───── Supplied records ─────

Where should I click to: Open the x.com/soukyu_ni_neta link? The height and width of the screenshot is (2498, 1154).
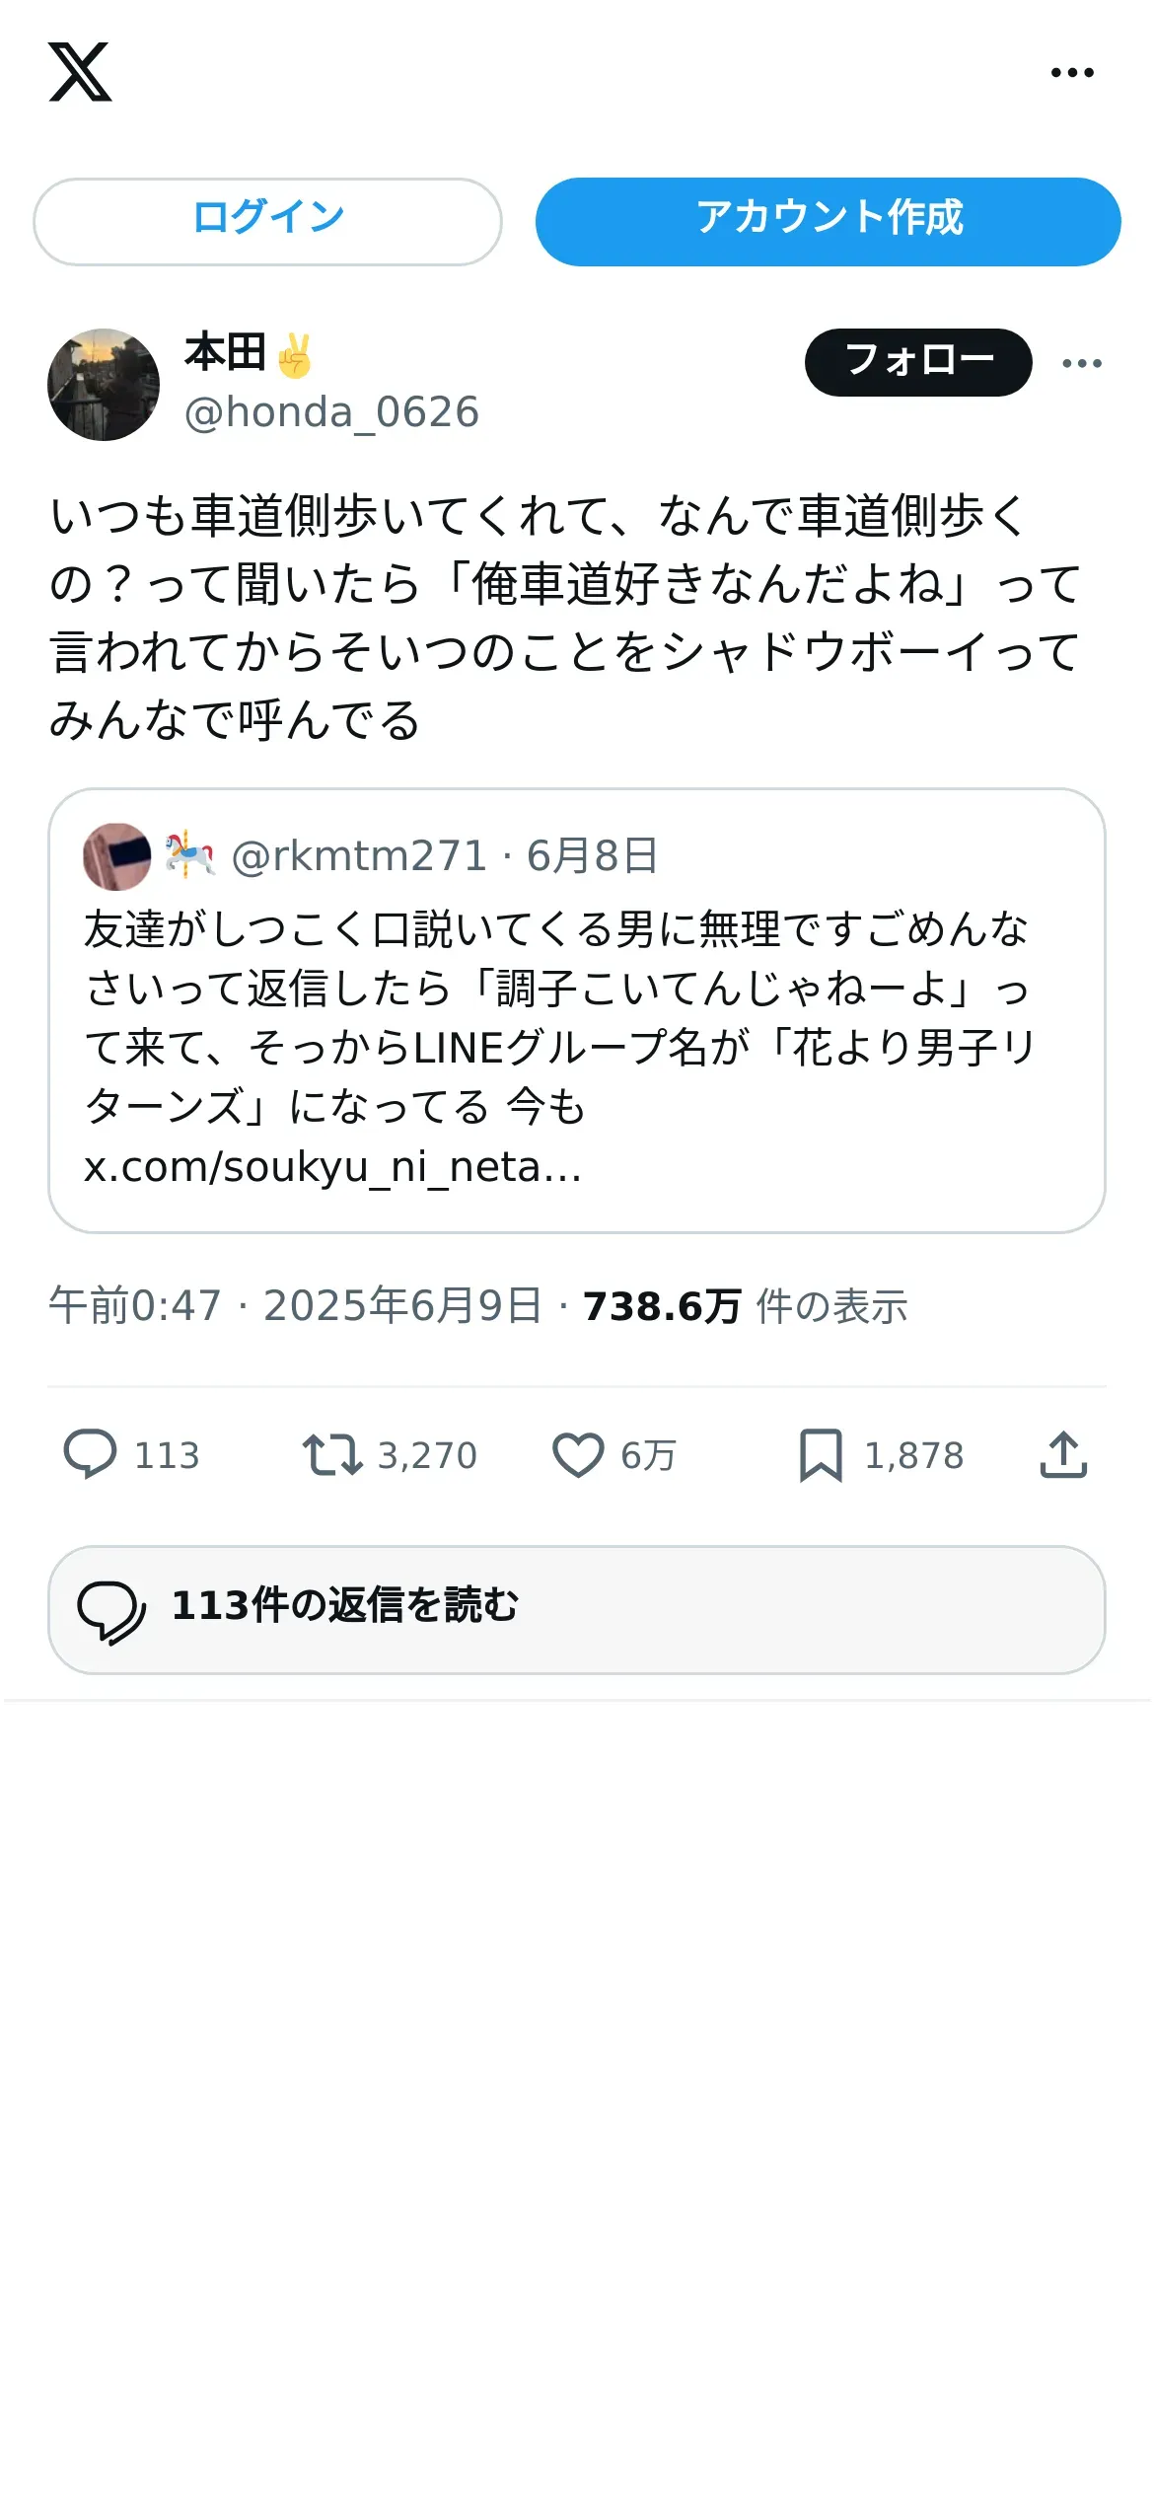(x=332, y=1167)
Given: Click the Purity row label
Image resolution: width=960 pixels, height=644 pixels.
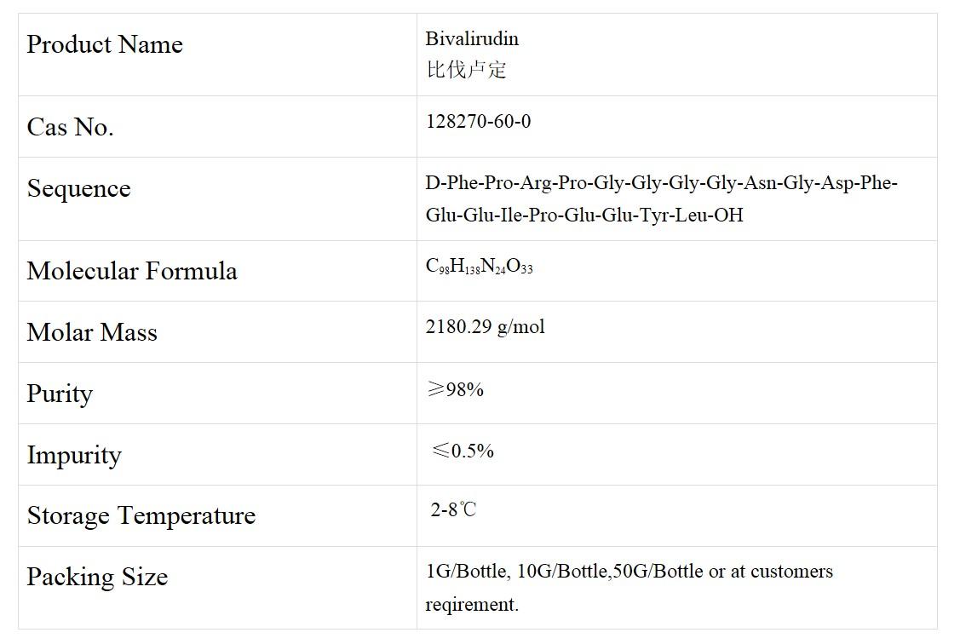Looking at the screenshot, I should (59, 394).
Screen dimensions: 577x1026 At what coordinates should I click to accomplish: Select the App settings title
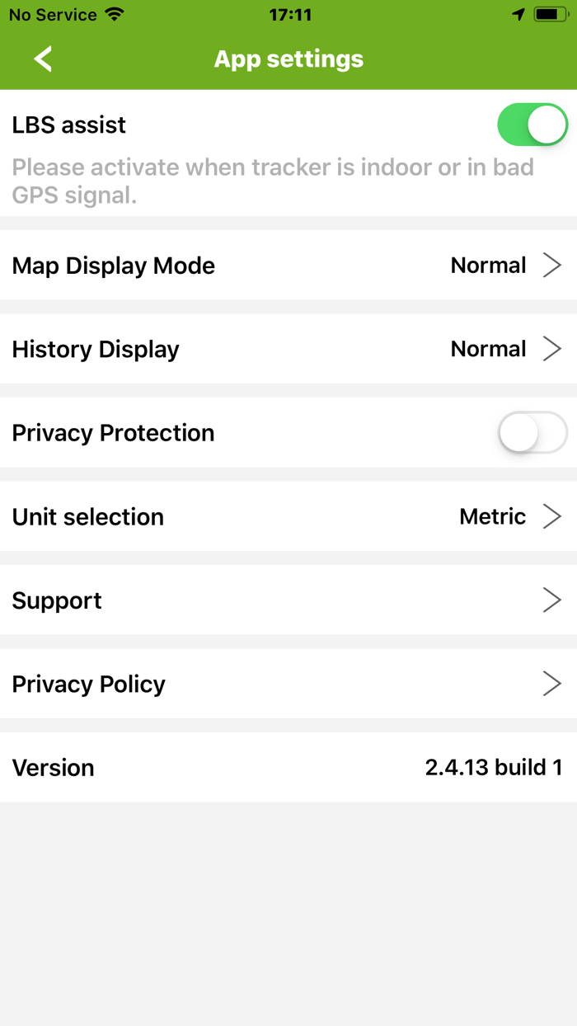(x=288, y=59)
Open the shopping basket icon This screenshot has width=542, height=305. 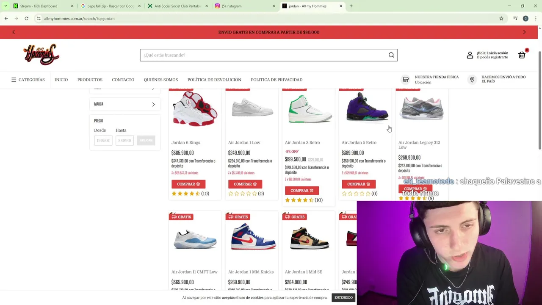coord(522,55)
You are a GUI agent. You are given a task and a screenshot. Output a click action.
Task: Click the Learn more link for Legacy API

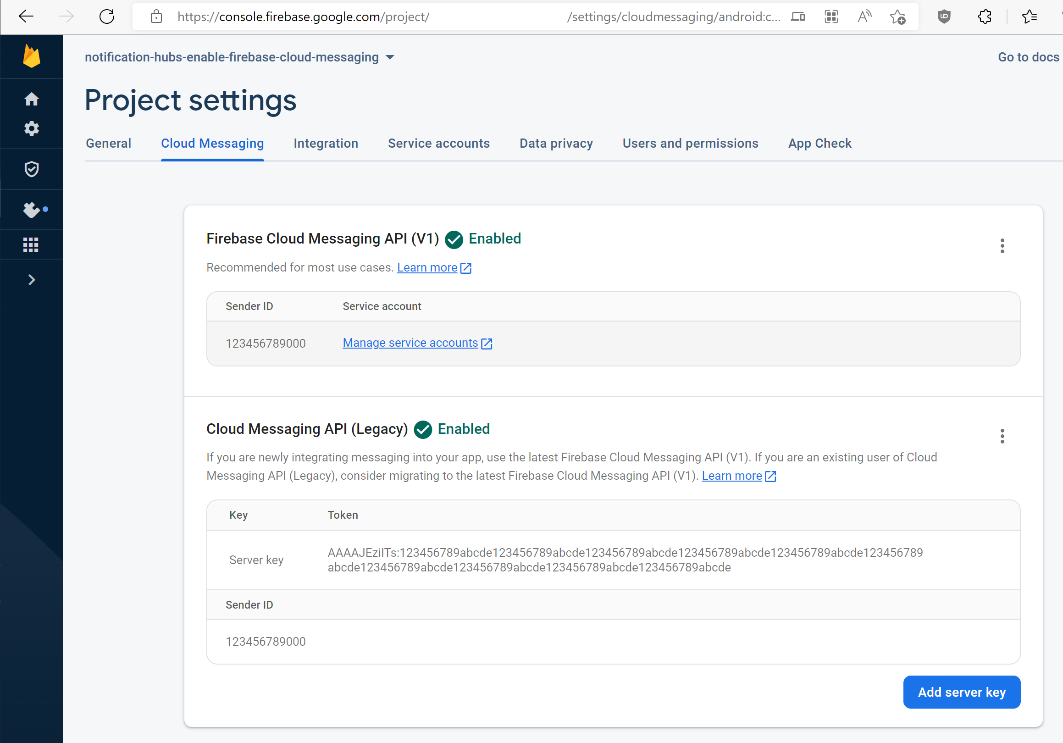731,475
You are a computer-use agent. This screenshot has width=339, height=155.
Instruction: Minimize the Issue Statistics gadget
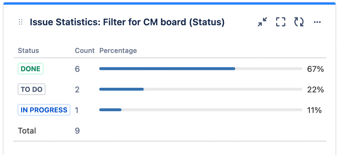click(262, 22)
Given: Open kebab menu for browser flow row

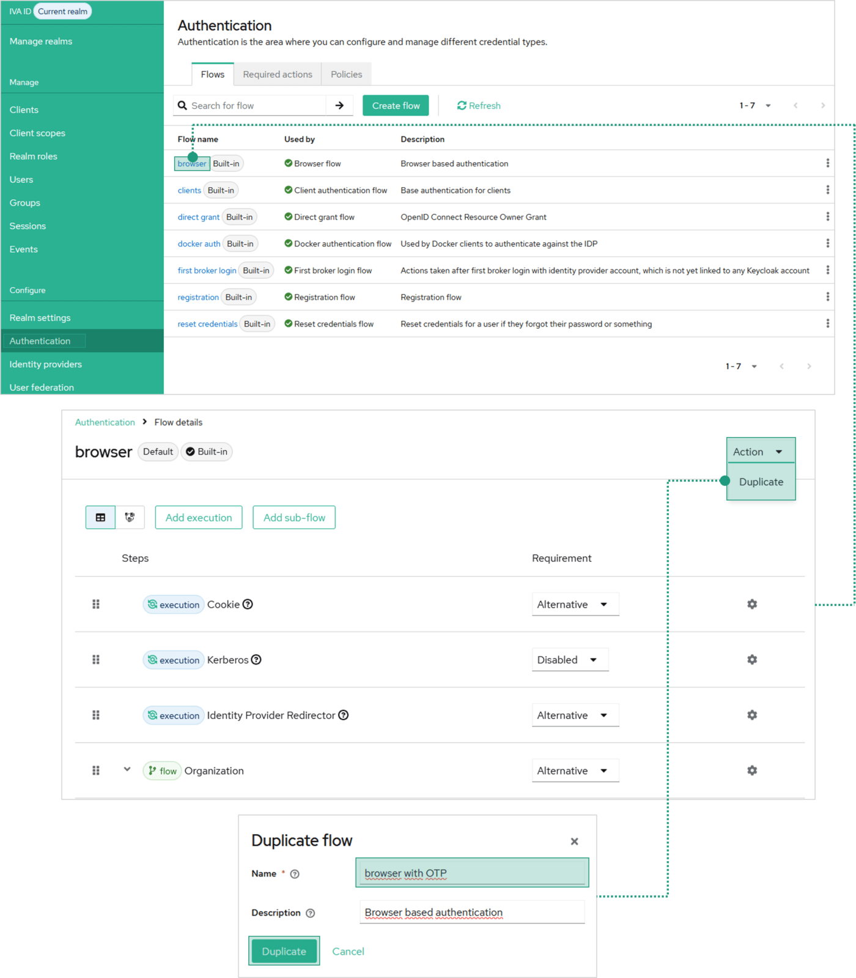Looking at the screenshot, I should point(827,163).
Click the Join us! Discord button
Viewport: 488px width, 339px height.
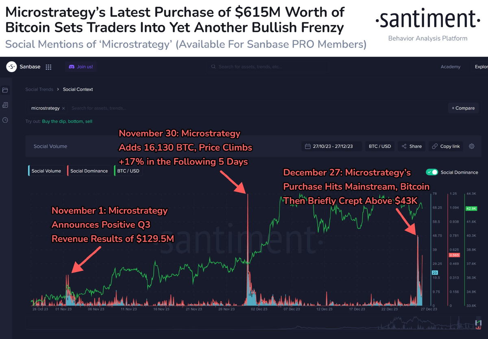[81, 66]
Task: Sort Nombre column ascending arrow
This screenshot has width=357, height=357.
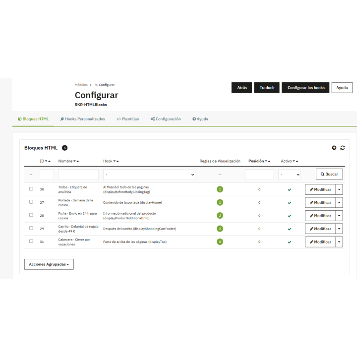Action: 78,161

─────

Work to complete: Write out the rows word for word, beginning at the line that contains "You are a computer-use" and continuing through the end of the rows. Leave the pictures out of your answer.

Response below:
You are a computer-use agent. This screenshot has width=339, height=155.
Instruction: Minimize the Issue Statistics gadget
click(262, 22)
Given: Open kebab menu for browser flow row

Looking at the screenshot, I should point(827,163).
Click the Join us! Discord button
Viewport: 488px width, 339px height.
[81, 66]
Task: Sort Nombre column ascending arrow
This screenshot has width=357, height=357.
Action: 78,161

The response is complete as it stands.